Transcriptional and Post-Transcriptional Control of Ig-Gene Expression in Murine B-Cells Activated by LPS and Anti-Receptor Antibodies

Abstract

Bacterial Lipopdysaccharide (LPS) induces normal resting B-cells to proliferate and to differentiate into immunoglobulin (Ig)-secreting plasma cells. We have studied the transcriptional control of Ig-gene expression in this system by an in vitro transcriptional run-on assay (1). Fig. 1 shows the relative RNA transcriptional rates in nuclei isolated from resting B-cells and from B-cells 1 to 4 days after LPS stimulation. There are very few if any transcripts demonstrable in resting B-cells with the probes tested (C/u, Igh-enhancer, and kappa). Even actin and H-2 probes do not give strong signals.
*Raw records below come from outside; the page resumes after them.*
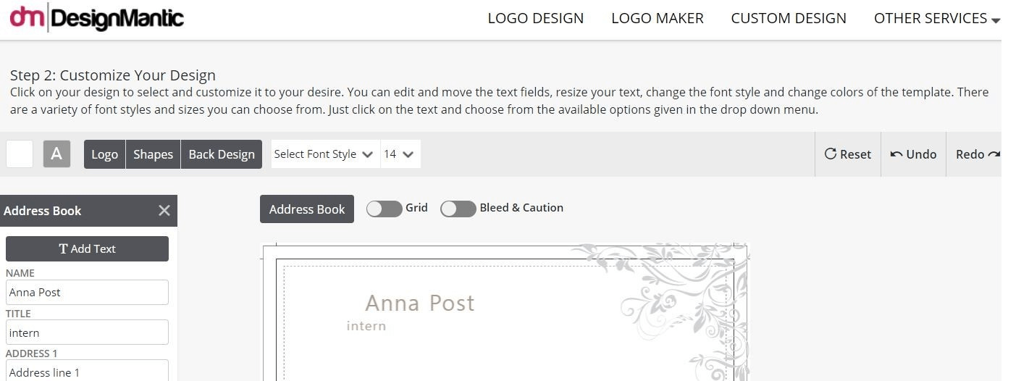Image resolution: width=1029 pixels, height=381 pixels.
Task: Click the Reset icon button
Action: 848,154
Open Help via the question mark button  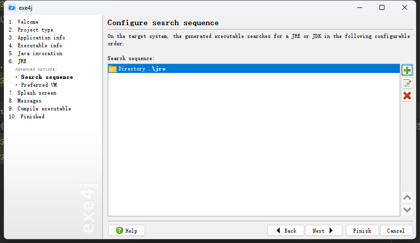(126, 231)
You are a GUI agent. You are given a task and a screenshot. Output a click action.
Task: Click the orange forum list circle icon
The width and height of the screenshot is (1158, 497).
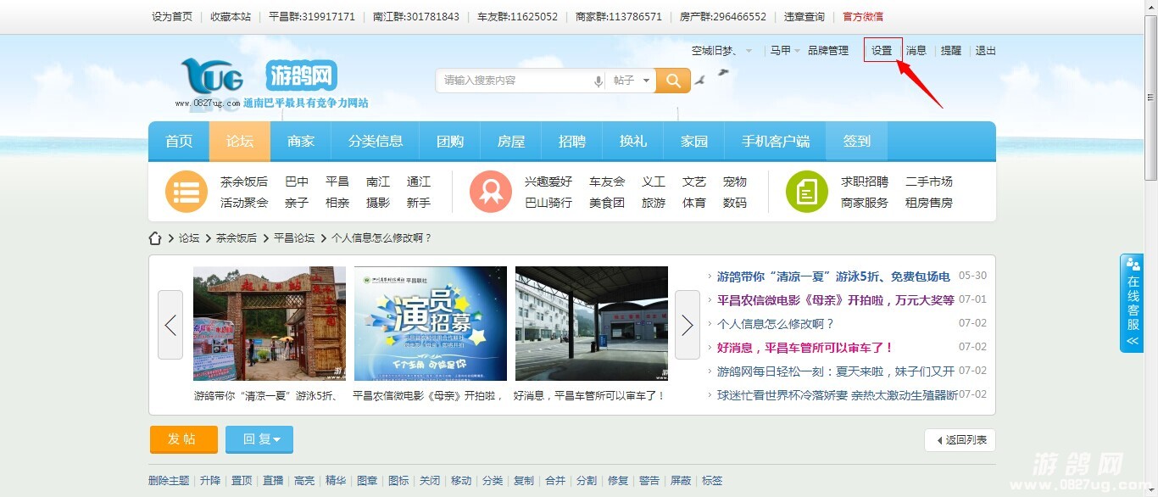(x=187, y=192)
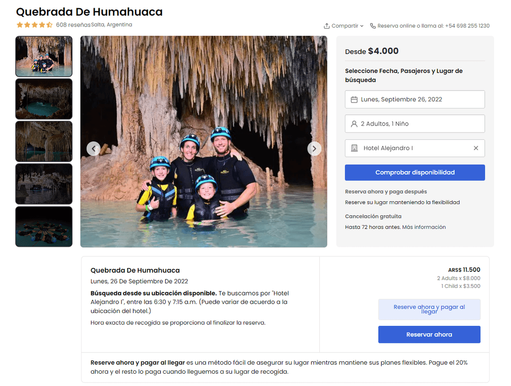Select the third cave stalactite thumbnail

[44, 141]
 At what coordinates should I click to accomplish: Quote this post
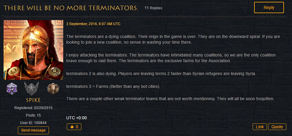point(277,127)
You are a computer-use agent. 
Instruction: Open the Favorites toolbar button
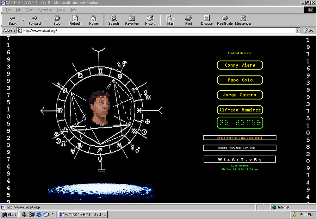(132, 20)
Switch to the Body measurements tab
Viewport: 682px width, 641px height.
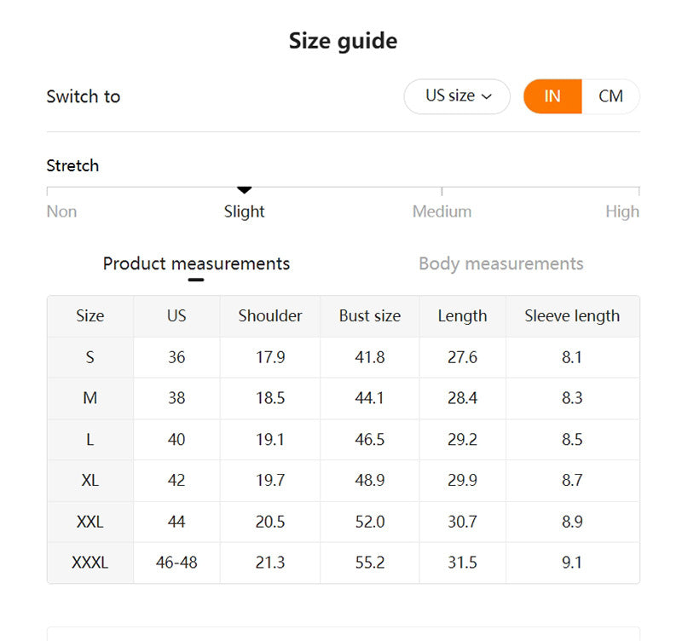point(500,263)
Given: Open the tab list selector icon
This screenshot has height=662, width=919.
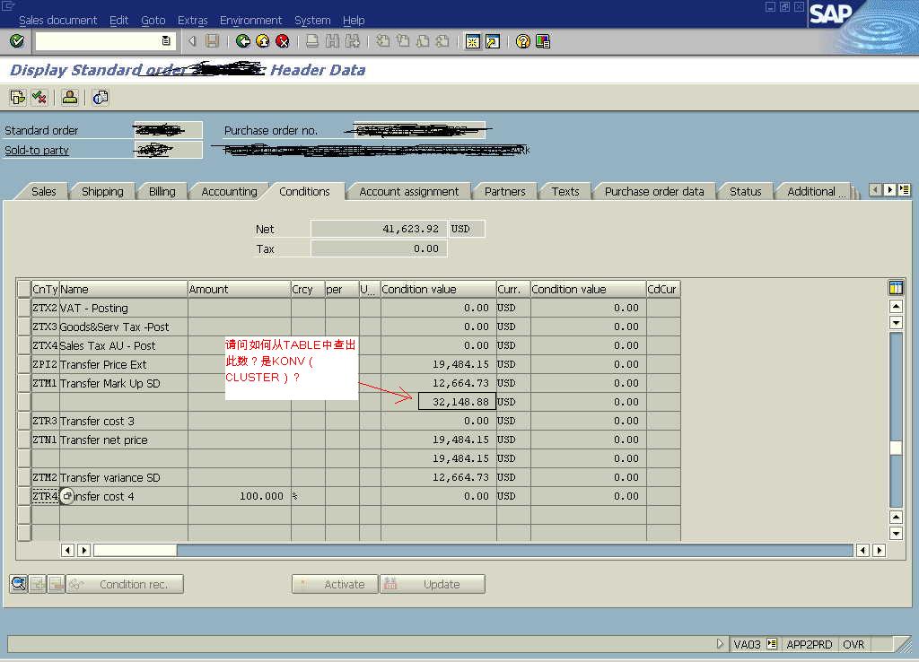Looking at the screenshot, I should tap(904, 190).
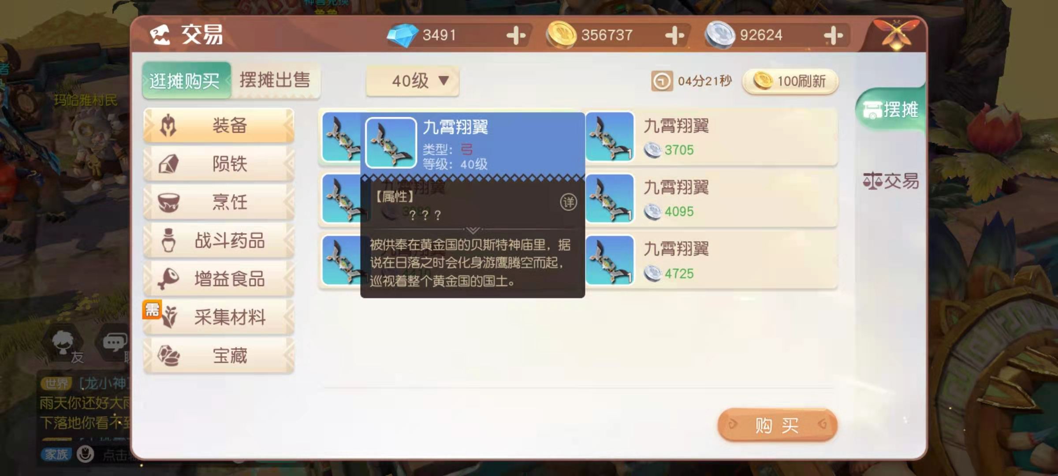The height and width of the screenshot is (476, 1058).
Task: Choose the 采集材料 category
Action: 219,317
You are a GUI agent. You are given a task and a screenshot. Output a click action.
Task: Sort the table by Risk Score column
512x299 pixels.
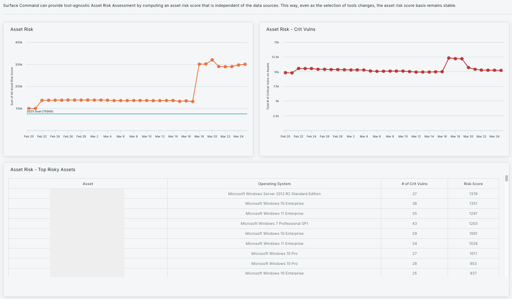473,184
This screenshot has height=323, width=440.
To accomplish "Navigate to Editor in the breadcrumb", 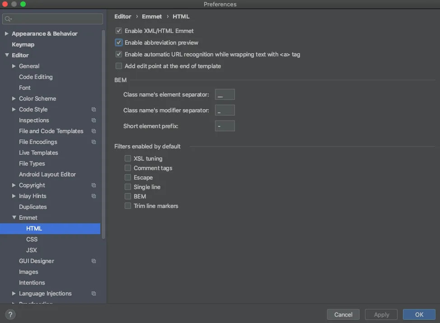I will tap(123, 17).
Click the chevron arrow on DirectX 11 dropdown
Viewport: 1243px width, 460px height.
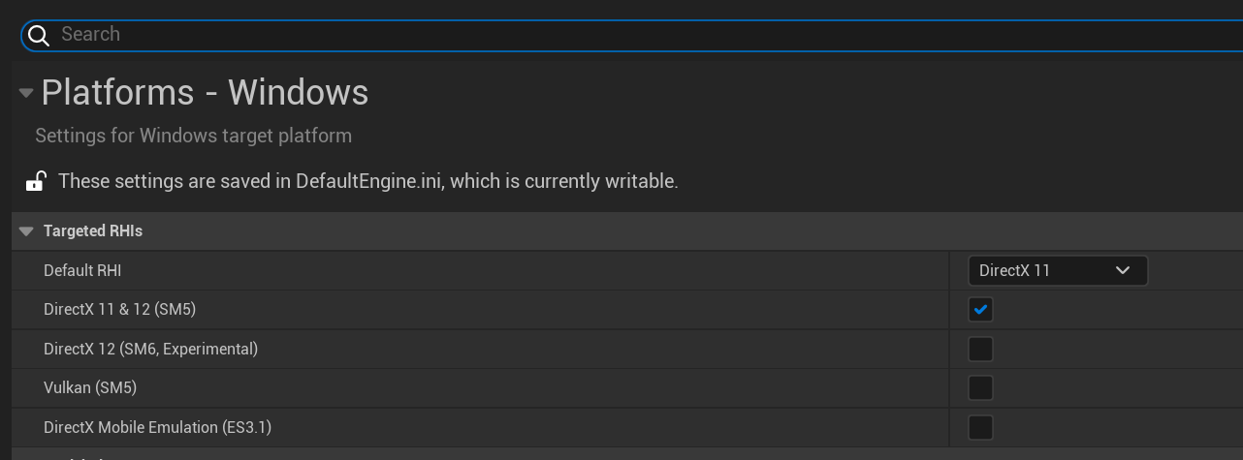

Upon LPS stimulation, there is a rapid and strong enhancement of RNA Polymerase II activities until day 4, giving 30–50 fold increases. The /u- and kappa-transcripts detectable are about equal, indicating also a balanced distribution of RNA Polymerase II along both heavy and light chain loci. The 30–50 fold increases of transcription upon LPS induction account for the strong accumulation of Ig-mRNAs found in day-4 LPS cultures. The data demonstrate that Ig-gene expression in normal activated B-lymphocytes is regulated primarily at the level of transcription.